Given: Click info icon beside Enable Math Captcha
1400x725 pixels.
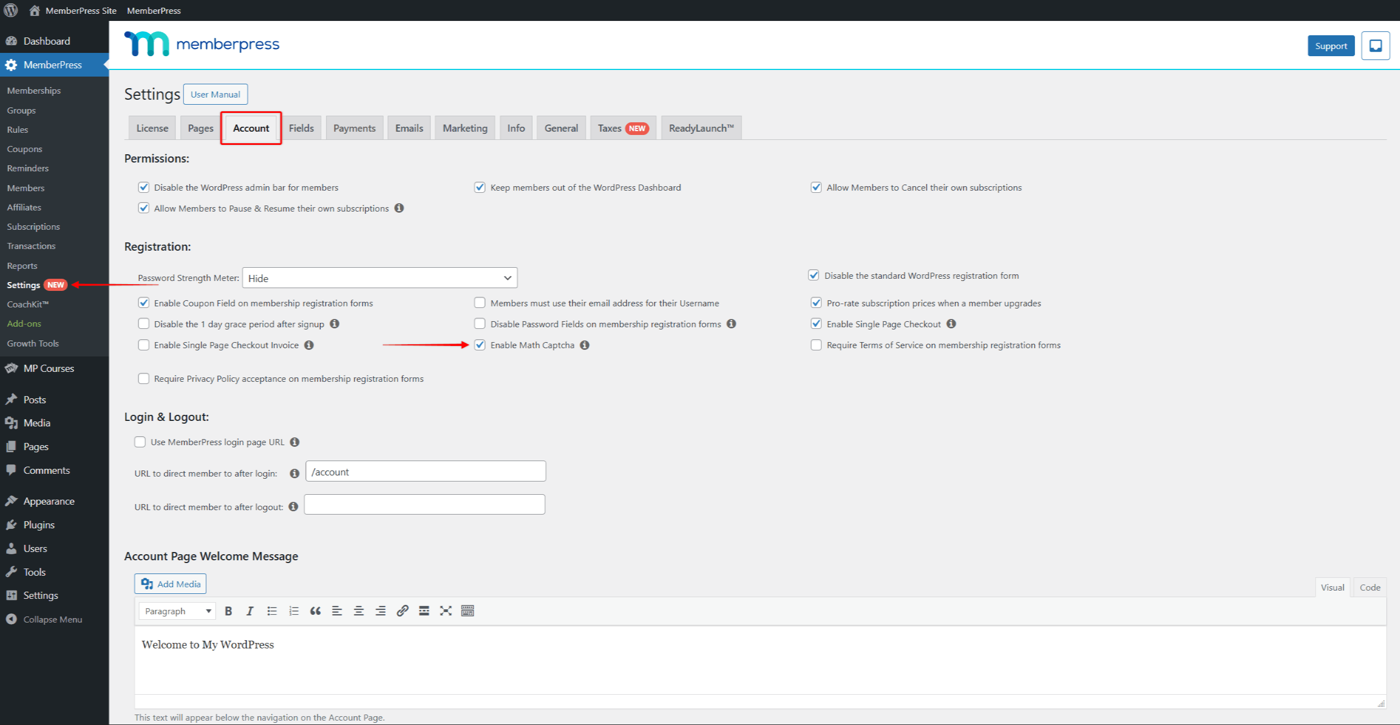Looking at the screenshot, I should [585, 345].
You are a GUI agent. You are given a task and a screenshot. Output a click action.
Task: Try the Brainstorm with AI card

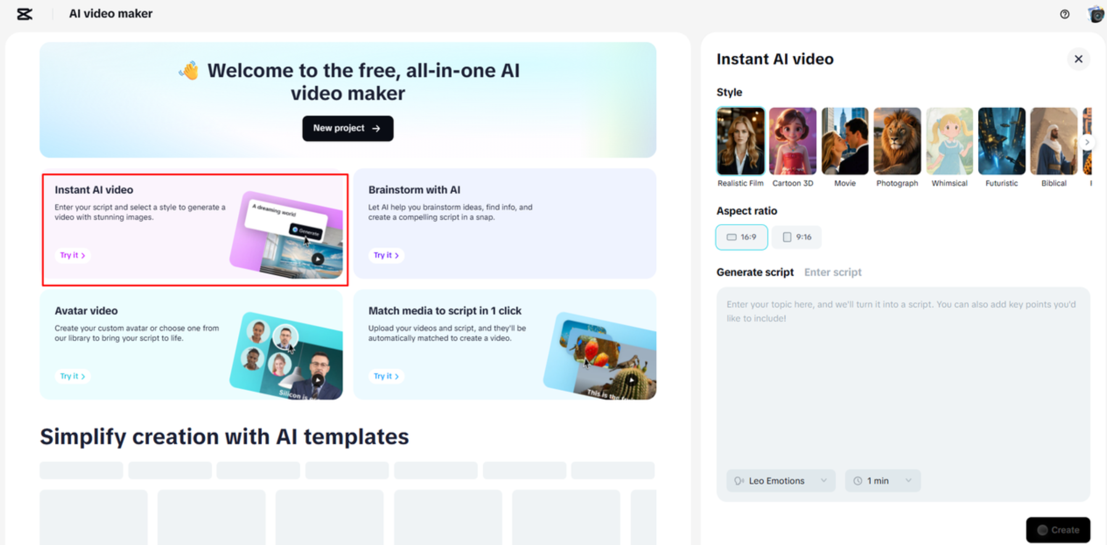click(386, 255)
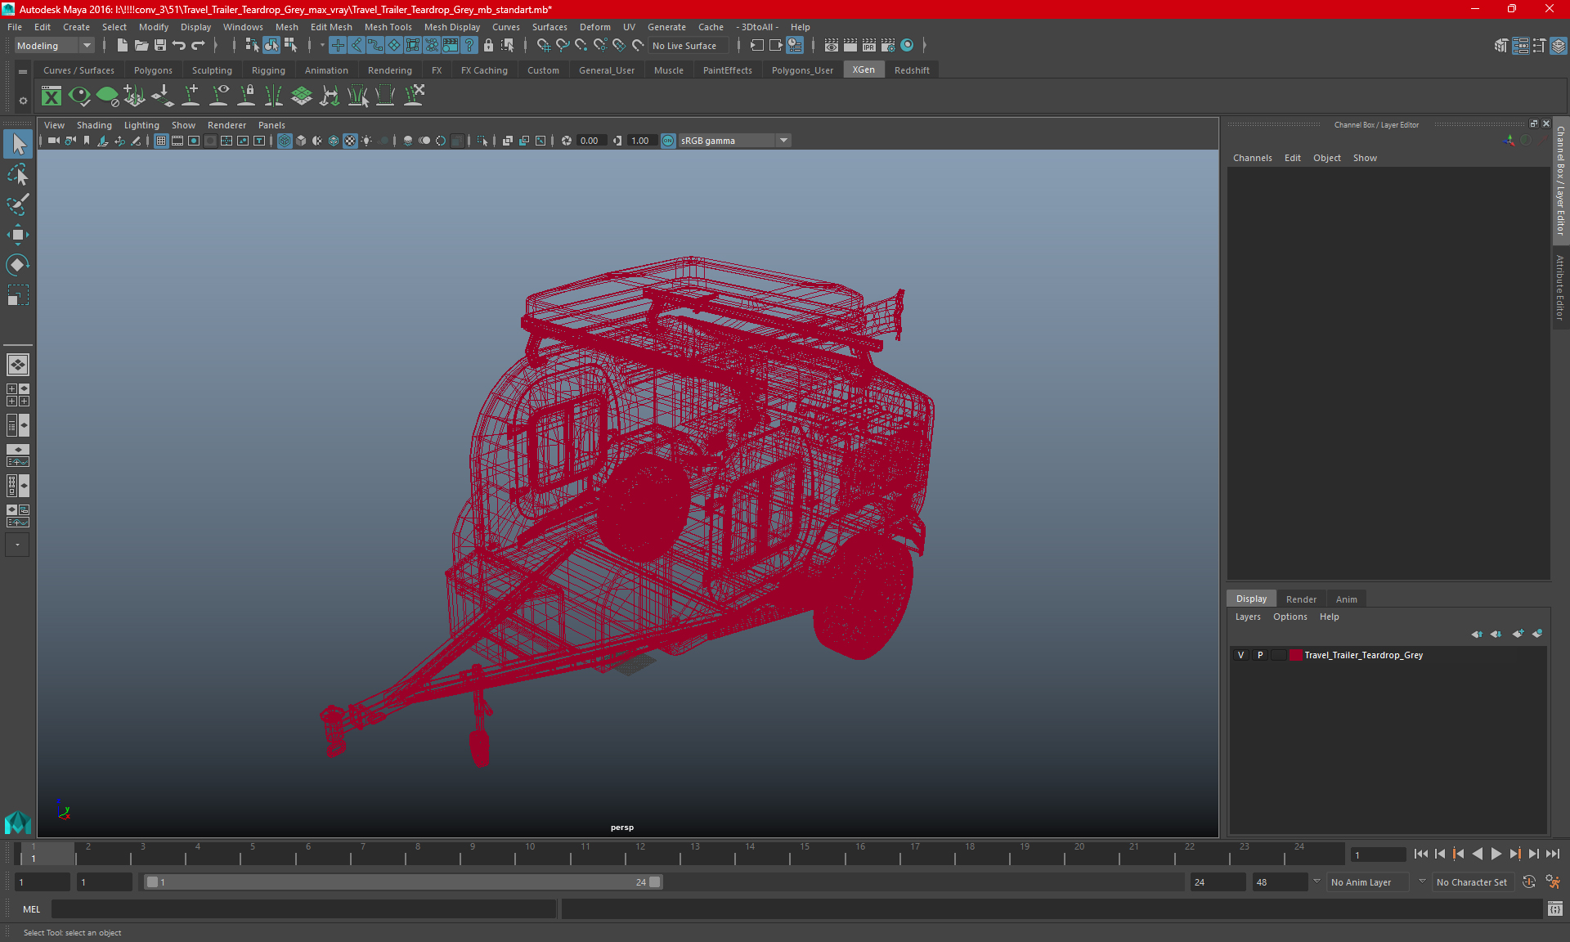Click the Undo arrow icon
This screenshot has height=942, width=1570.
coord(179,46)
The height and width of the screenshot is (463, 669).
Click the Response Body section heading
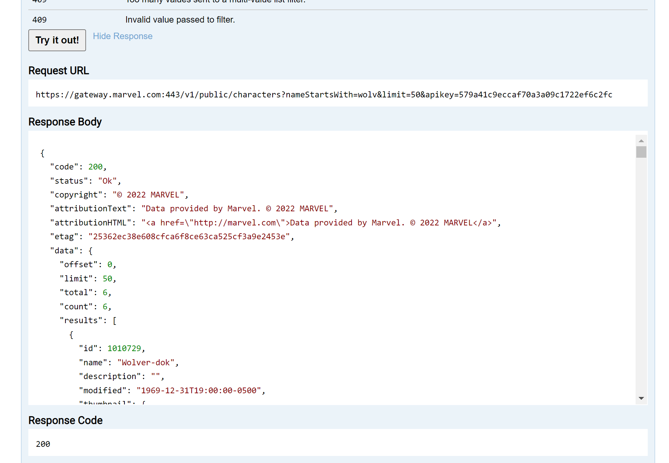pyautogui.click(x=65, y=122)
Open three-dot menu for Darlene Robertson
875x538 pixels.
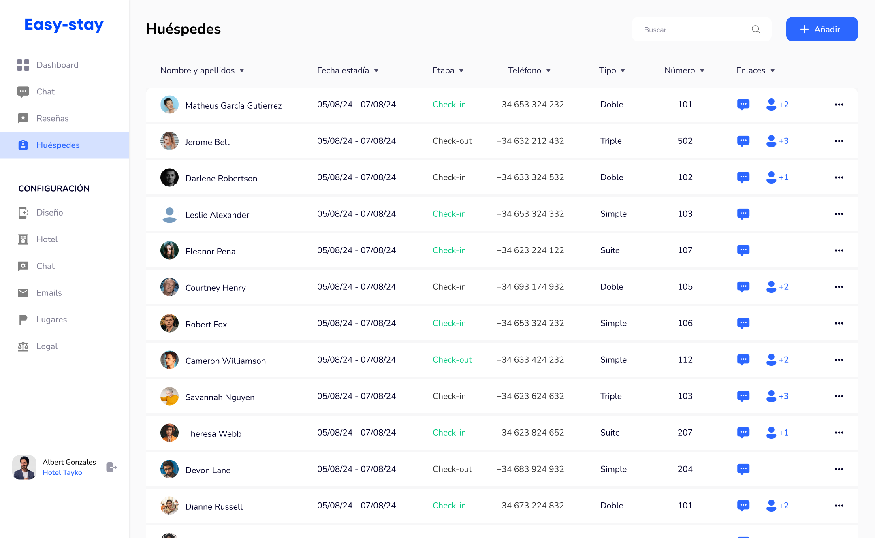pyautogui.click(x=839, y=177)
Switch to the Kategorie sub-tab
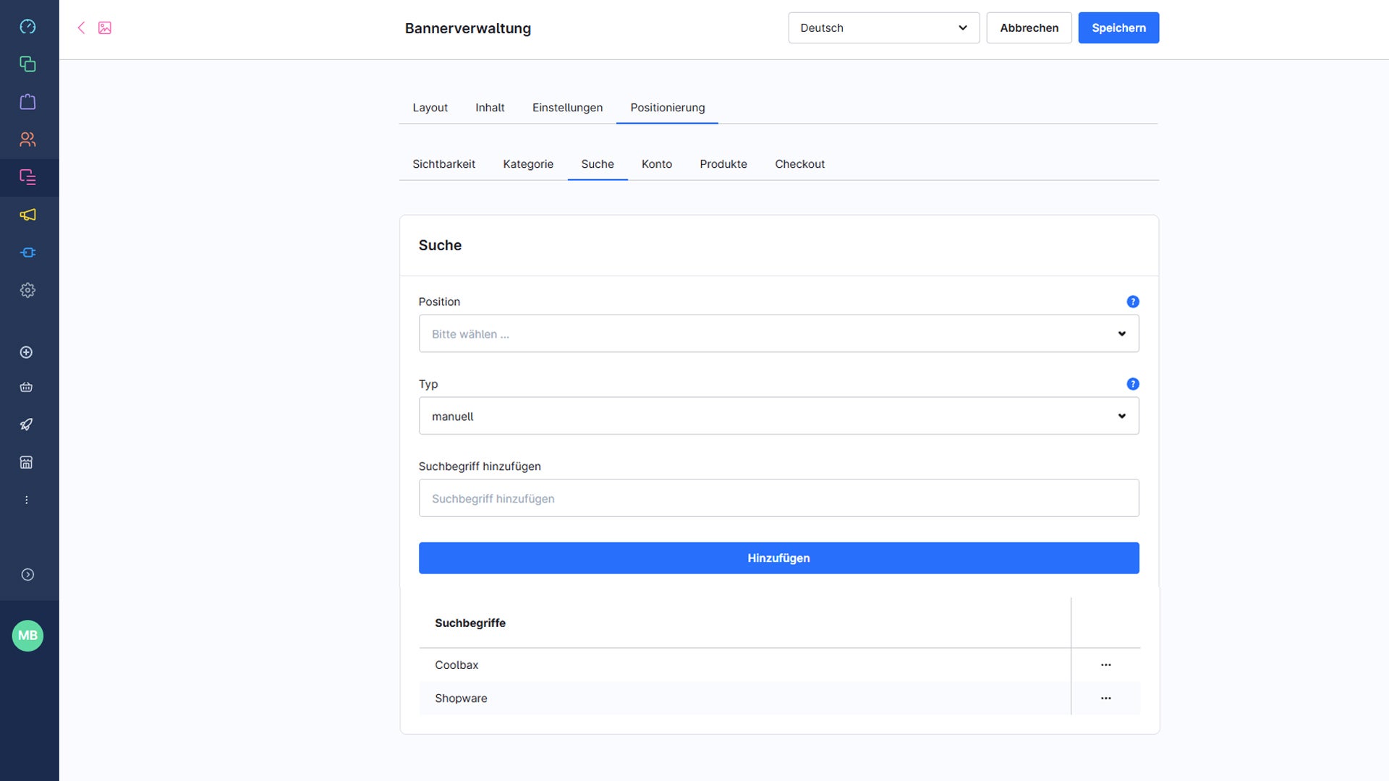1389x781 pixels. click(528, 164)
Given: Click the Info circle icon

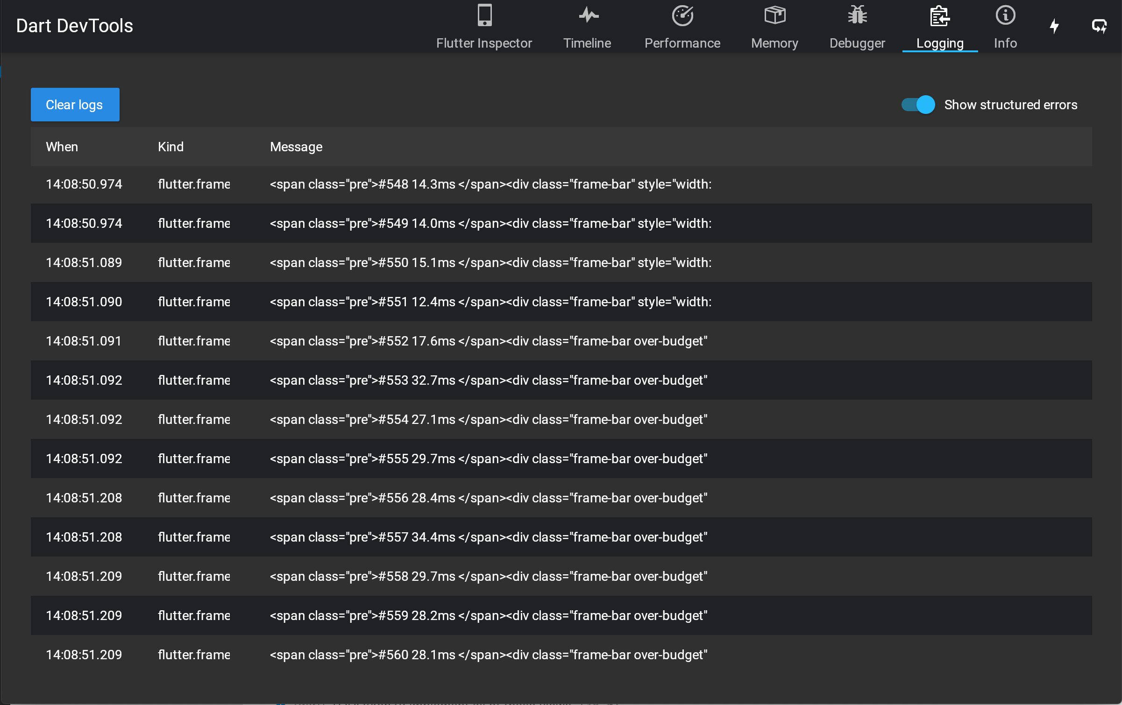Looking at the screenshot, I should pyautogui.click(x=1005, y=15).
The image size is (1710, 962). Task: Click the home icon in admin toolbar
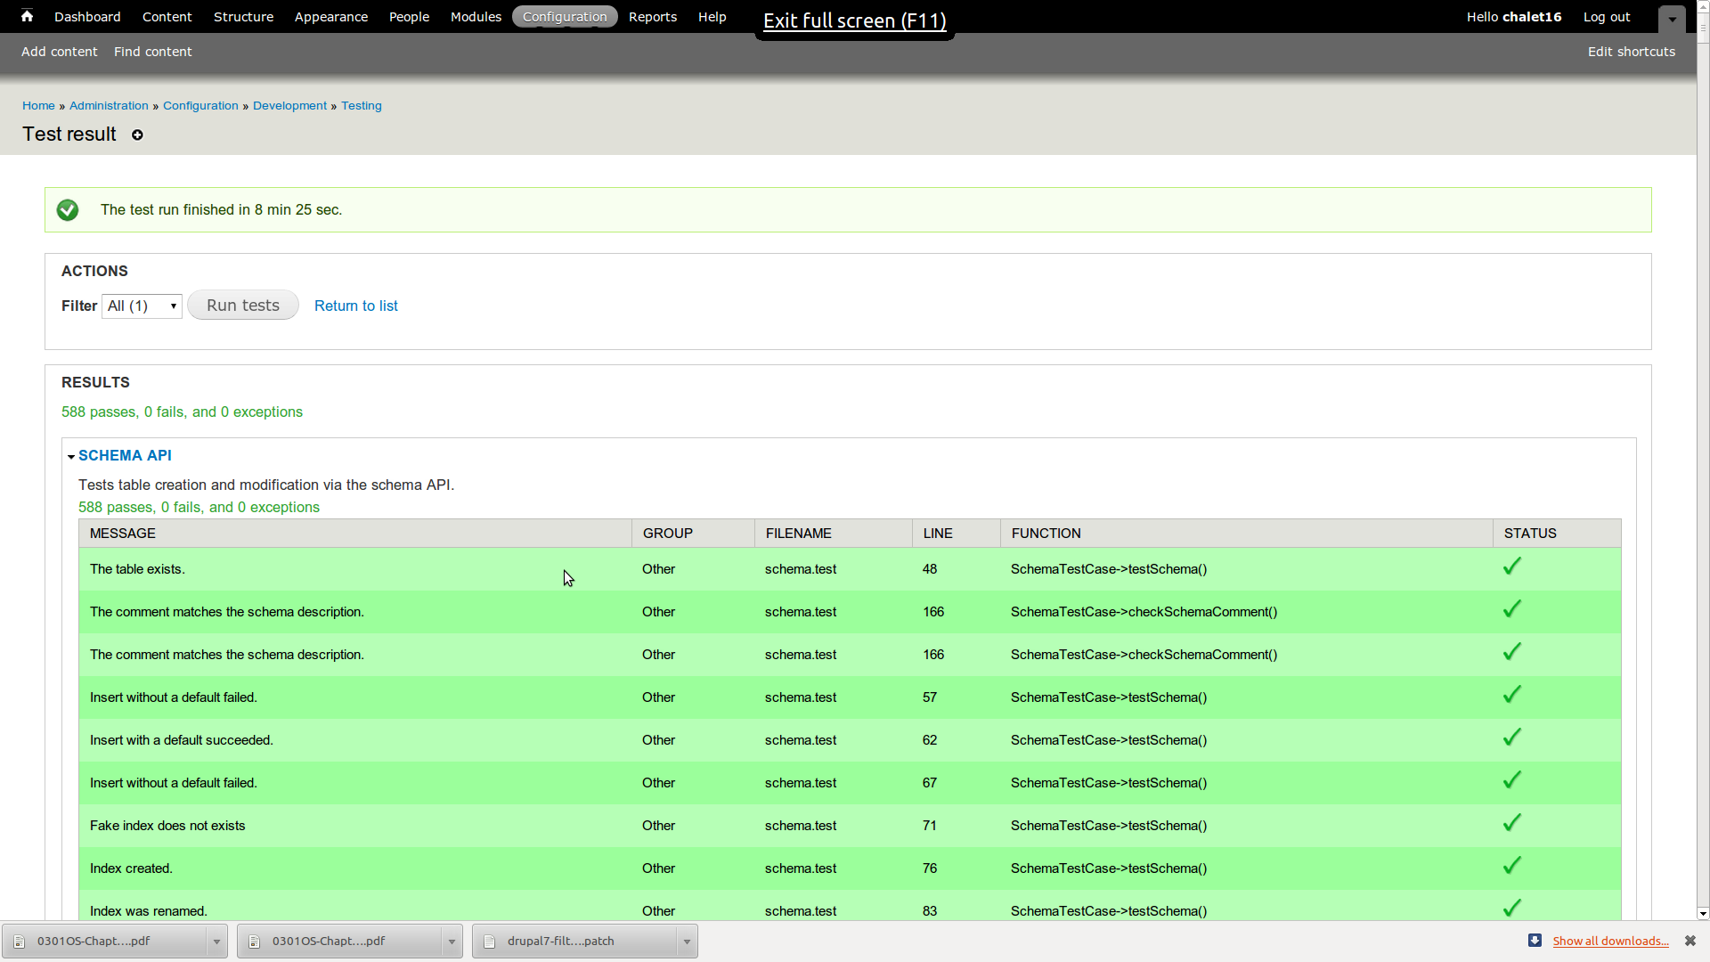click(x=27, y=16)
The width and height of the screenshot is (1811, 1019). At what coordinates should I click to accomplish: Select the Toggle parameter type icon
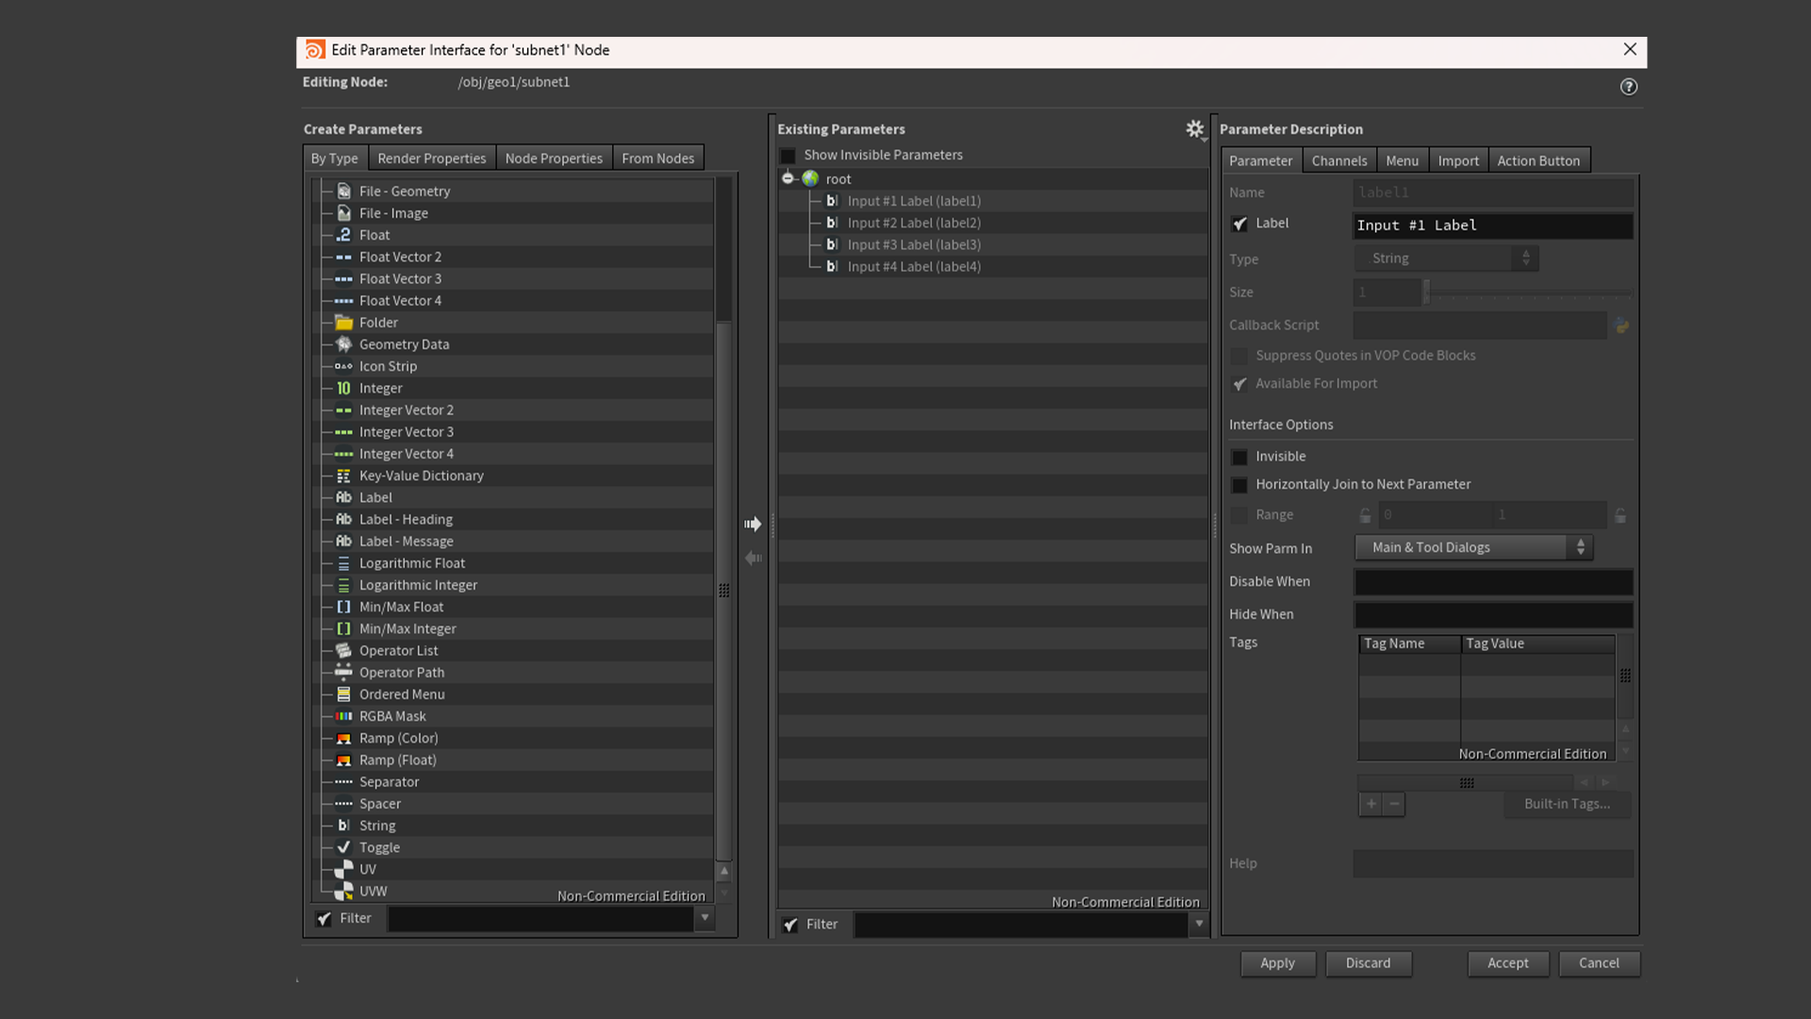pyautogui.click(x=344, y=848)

What the task asks:
The whole listing should be restated word for word, with no pictures.

Answer area:
Given: Click info icon beside Enable Math Captcha
1400x725 pixels.
Looking at the screenshot, I should [585, 345].
You are a GUI agent. You are given a task and a screenshot. Output a click action.
Task: Try the Brainstorm with AI card

click(386, 255)
Click the Undo arrow icon
This screenshot has height=942, width=1570.
coord(179,46)
The height and width of the screenshot is (463, 669).
Click the Response Body section heading
pyautogui.click(x=65, y=122)
Open three-dot menu for Darlene Robertson
875x538 pixels.
pyautogui.click(x=839, y=177)
Switch to the Kategorie sub-tab
1389x781 pixels. click(528, 164)
Given: Click the Info circle icon

Looking at the screenshot, I should pyautogui.click(x=1005, y=15).
The image size is (1710, 962). Task: Click the home icon in admin toolbar
click(x=27, y=16)
The width and height of the screenshot is (1811, 1019). At what coordinates should I click to accomplish: Select the Toggle parameter type icon
pyautogui.click(x=344, y=848)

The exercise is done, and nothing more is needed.